Posted on Jun 25, 2014, 6 a.m.
After a night of no sleep, even a healthy brain has elevated levels of amyloid-beta, the protein that characterizes Alzheimer’s Disease.
A defining characteristic of Alzheimer’s Disease is an accumulation in the brain of the amyloid-beta protein. Jurgen Claassen, from Radboud University Medical Center (The Netherlands), and colleagues enrolled 26 middle-aged men with normal sleep habits to have their protein levels measured before and after sleep, or a lack of it. In a monitored clinic setting, half of the men were randomly assigned to sleep the night, while the other half were kept awake. The researchers found that the men who got a good night’s sleep had amyloid-beta levels in their spinal fluid about 6% lower in the morning, as compared to when they had gone to bed.
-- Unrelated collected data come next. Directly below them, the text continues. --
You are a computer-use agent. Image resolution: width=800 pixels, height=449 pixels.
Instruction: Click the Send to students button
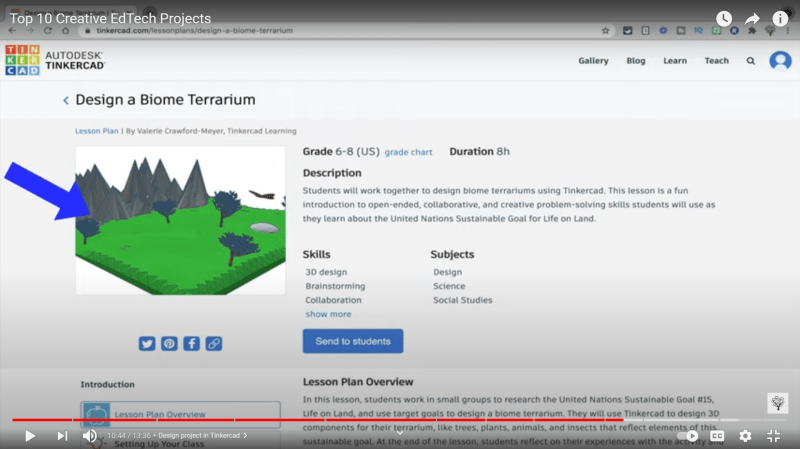tap(353, 341)
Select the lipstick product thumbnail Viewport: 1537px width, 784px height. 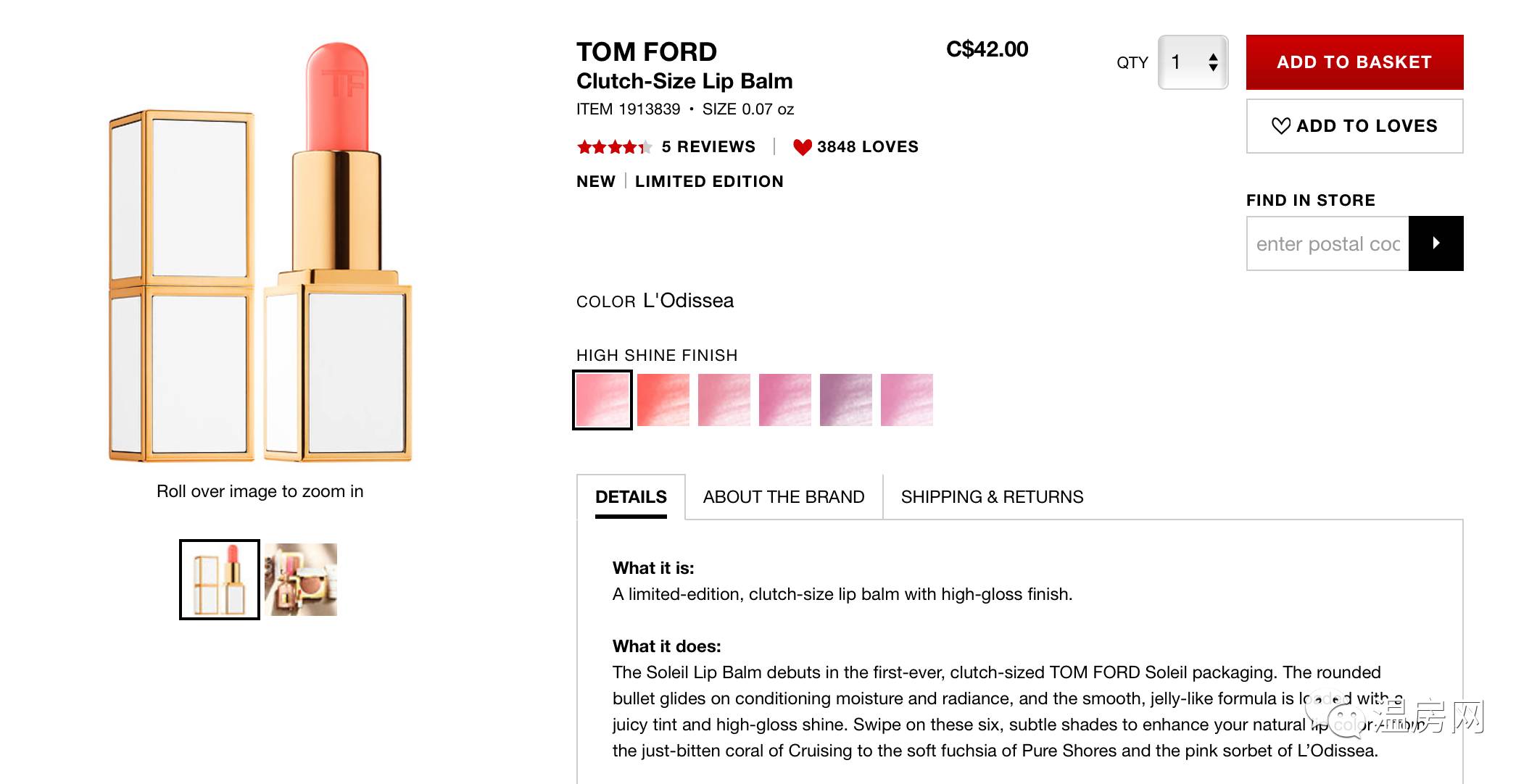click(x=220, y=580)
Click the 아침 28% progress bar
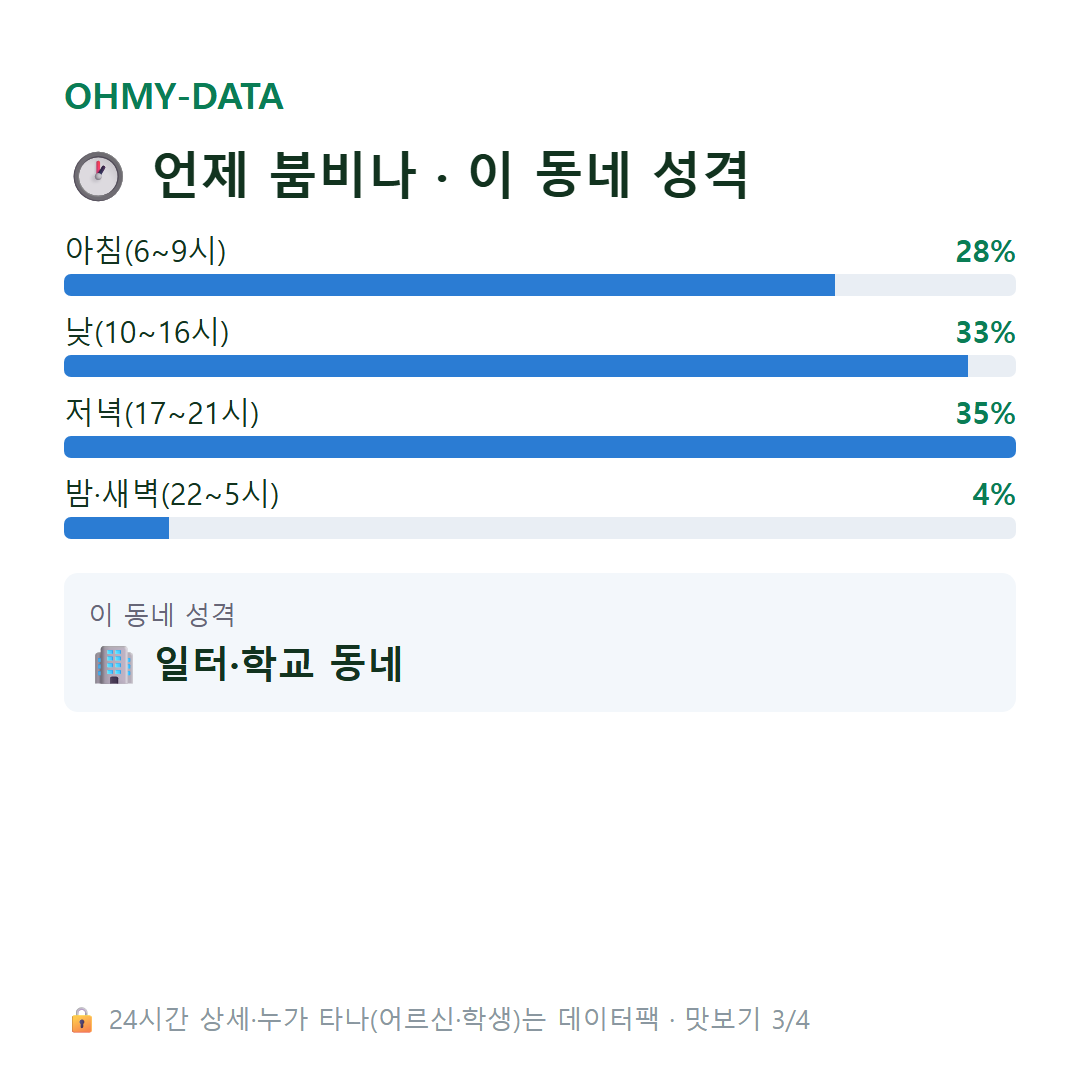The height and width of the screenshot is (1080, 1080). click(x=540, y=285)
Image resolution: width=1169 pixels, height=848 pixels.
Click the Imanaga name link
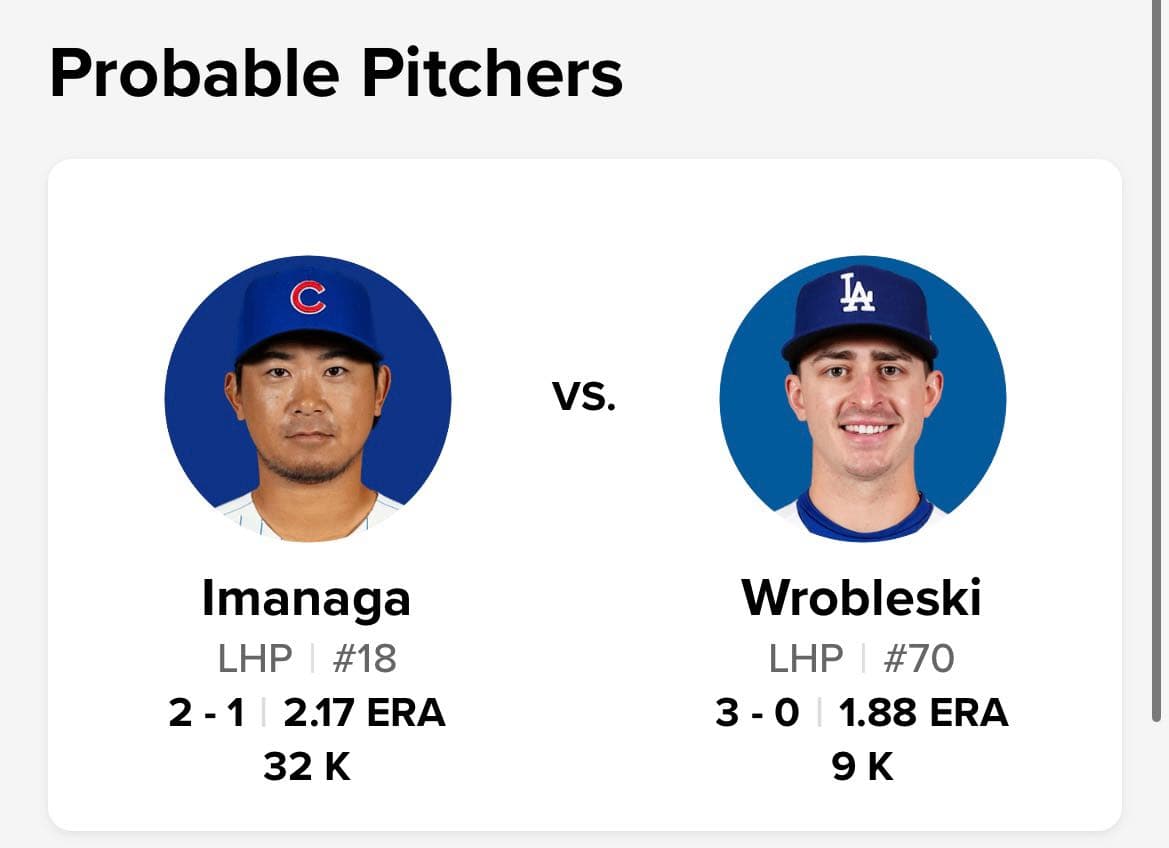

The men who were kept awake all night had no change in their amyloid-beta levels. The quality of sleep men got was also linked to how much of a decrease in amyloid-beta was measured. The study authors submit that: “Sleep deprivation, or prolonged wakefulness, interferes with a physiological morning decrease in [amyloid-beta protein]. We hypothesize that chronic sleep deprivation increases cerebral [amyloid-beta protein] levels, which elevates the risk of Alzheimer disease"
Ooms S, Overeem S, Besse K, Rikkert MO, Verbeek M, Claassen JA. “Effect of 1 Night of Total Sleep Deprivation on Cerebrospinal Fluid β-Amyloid 42 in Healthy Middle-Aged Men: A Randomized Clinical Trial.” JAMA Neurol. 2014 Jun 2.